Eventually, Lester hopes to return to Boston, noting that his children weren’t old enough to remember seeing him pitch there. At some point, he’ll probably fly up with his family for a weekend getaway, though fans probably won’t hear about it if they do.
“We’ve been talking about picking them up and doing the whole Boston tour and seeing a few games,” Lester said. “There will come a time, it will probably be a sneaky visit, I probably won’t tell anyone, and we’ll come over there to watch some games. I just want to get in there and enjoy being a fan and being in Fenway with my kids as a family. But we’ll be there.”
Enjoying retirement, satisfied with career
Not every professional athlete enjoys a smooth transition into retirement. It can be difficult to move on and many struggle to fill the void left behind.
But since announcing his retirement in January after 16 big league seasons, Lester said he hasn’t had much trouble adjusting to his new life.

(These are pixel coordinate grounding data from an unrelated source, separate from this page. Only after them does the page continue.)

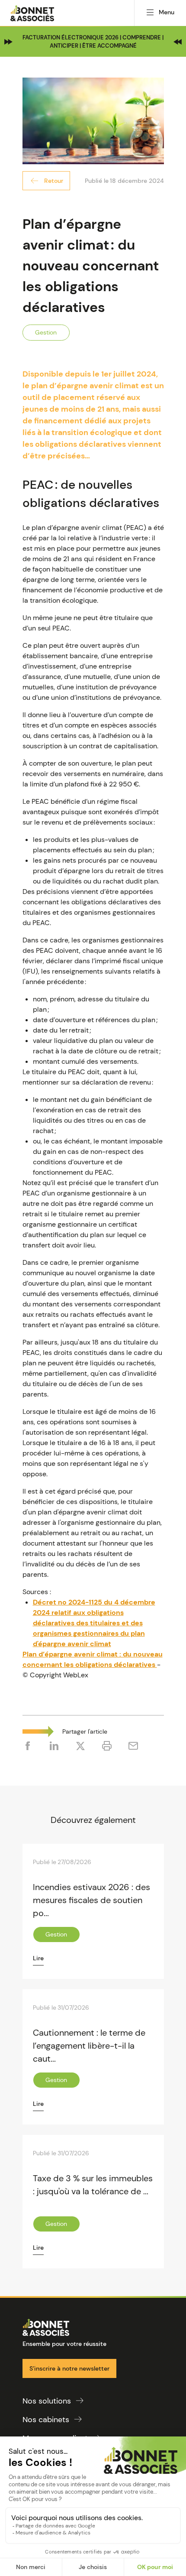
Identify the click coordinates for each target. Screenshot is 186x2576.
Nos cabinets (45, 2419)
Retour (53, 181)
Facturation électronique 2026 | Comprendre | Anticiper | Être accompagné (93, 42)
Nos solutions (46, 2401)
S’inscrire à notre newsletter (69, 2368)
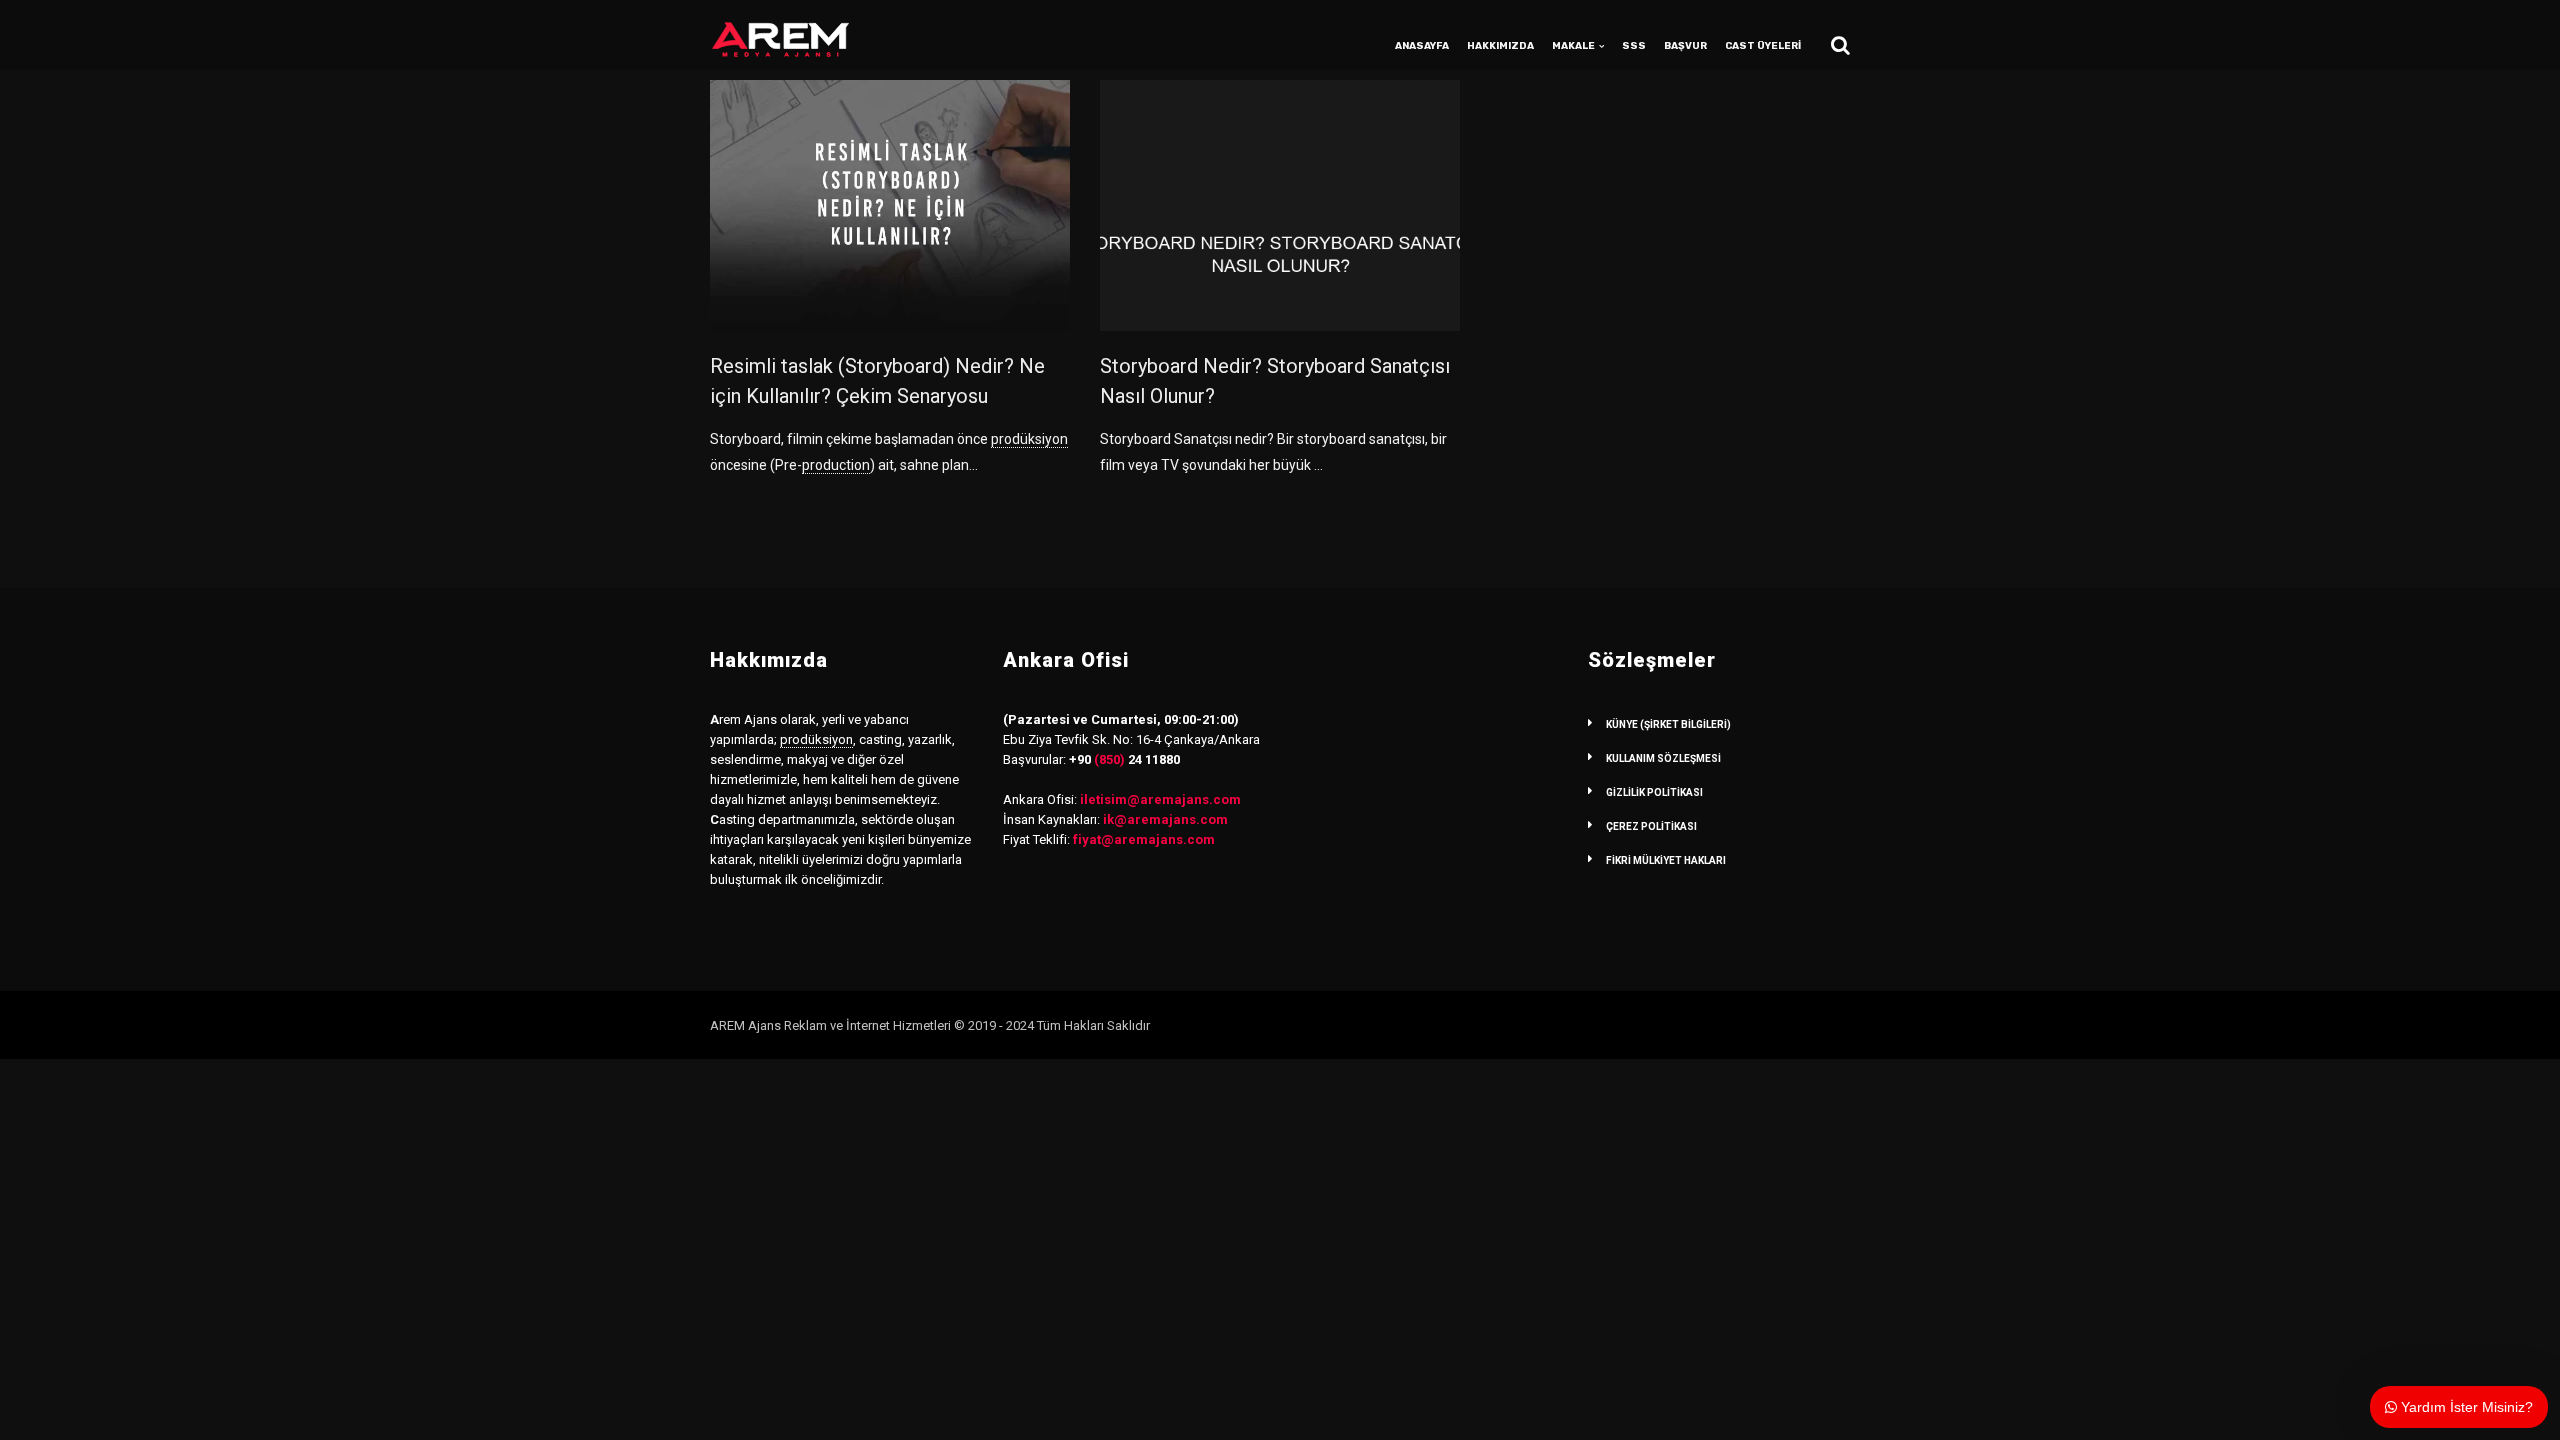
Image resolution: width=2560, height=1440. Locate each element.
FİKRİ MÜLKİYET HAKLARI (1666, 860)
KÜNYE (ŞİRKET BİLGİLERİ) (1668, 724)
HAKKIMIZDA (1500, 46)
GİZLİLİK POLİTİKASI (1654, 792)
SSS (1634, 46)
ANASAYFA (1422, 46)
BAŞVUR (1685, 46)
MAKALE (1573, 46)
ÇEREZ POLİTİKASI (1651, 826)
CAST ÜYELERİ (1763, 46)
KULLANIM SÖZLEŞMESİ (1663, 758)
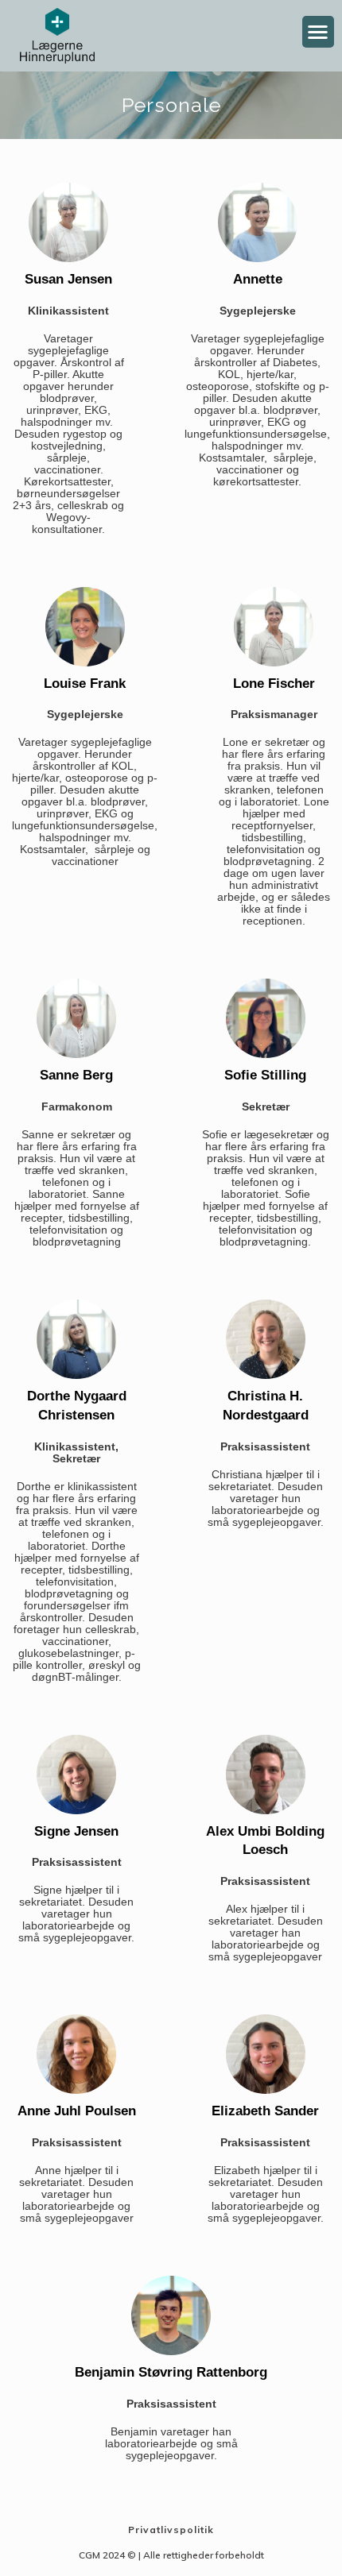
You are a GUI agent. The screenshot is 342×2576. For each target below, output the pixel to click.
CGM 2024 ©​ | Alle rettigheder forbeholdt (171, 2555)
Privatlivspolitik (171, 2529)
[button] (318, 32)
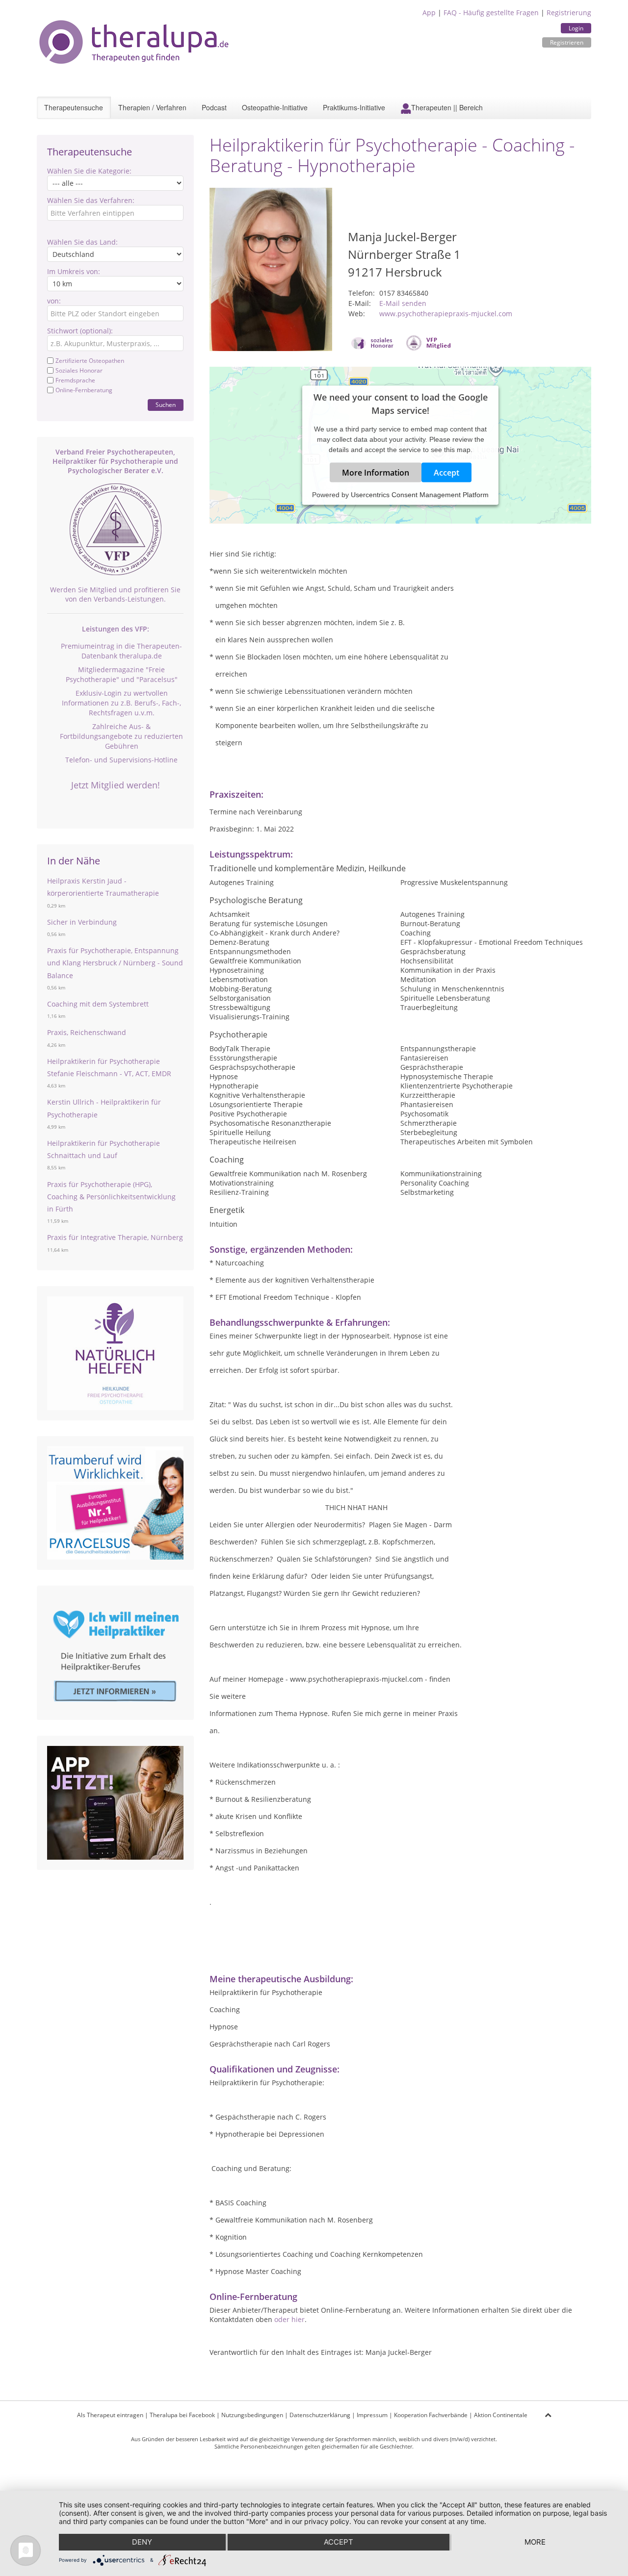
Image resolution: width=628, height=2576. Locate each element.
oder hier (289, 2319)
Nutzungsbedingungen (252, 2415)
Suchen (166, 405)
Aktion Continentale (500, 2415)
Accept (446, 472)
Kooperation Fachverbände (431, 2415)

“It’s been good. I thought I’d go through a time where I’d miss it, but I haven’t yet,” Lester said. “I’ve had a few times where I got together with some guys I played with, guys I played against in different circumstances. That filled the void of that camaraderie that guys say you miss more than the game. I think I I’ve done a good job in that, I’ve got my kids running around and keeping me busy, so it’s been good so far.”
Lester finished his career as one of the most accomplished pitchers of the 21st century. He went 200-117 with a 3.66 ERA and 2,488 career strikeouts while playing integral in three World Series championships. He threw a no-hitter, earned five All-Star nods, finished in the top-5 three times in Cy Young votes, and is nearly at the top of every major post-season pitching standings. He also beat cancer.
That’s quite a resume, one that Lester will likely consider for the Hall of Fame once he’s eligible in five years.
Whether or not that happens, Lester says he is happy with his career. It’s nice to talk in the Hall of Fame, he said, but at the end of the day, he accomplished everything he set out to do.
“If you brought that up, you must have done something right along the way,” Lester said. “I’ve said it and I’m going to stick with it consistently. I didn’t play the game for that. I played the game to win championships and be a good teammate and pitch for a long time and I was able to do that .
“If they make that phone call and I get the chance, if it’s five years or ever, of course in five years I’d be one of the happiest people in the world,” he continued. “But if it doesn’t happen, it won’t affect the effort, the results or the satisfaction I’ve gotten from my career. Anyway, I’m happy and more than satisfied with what I’ve been able to do throughout my career. ” year.”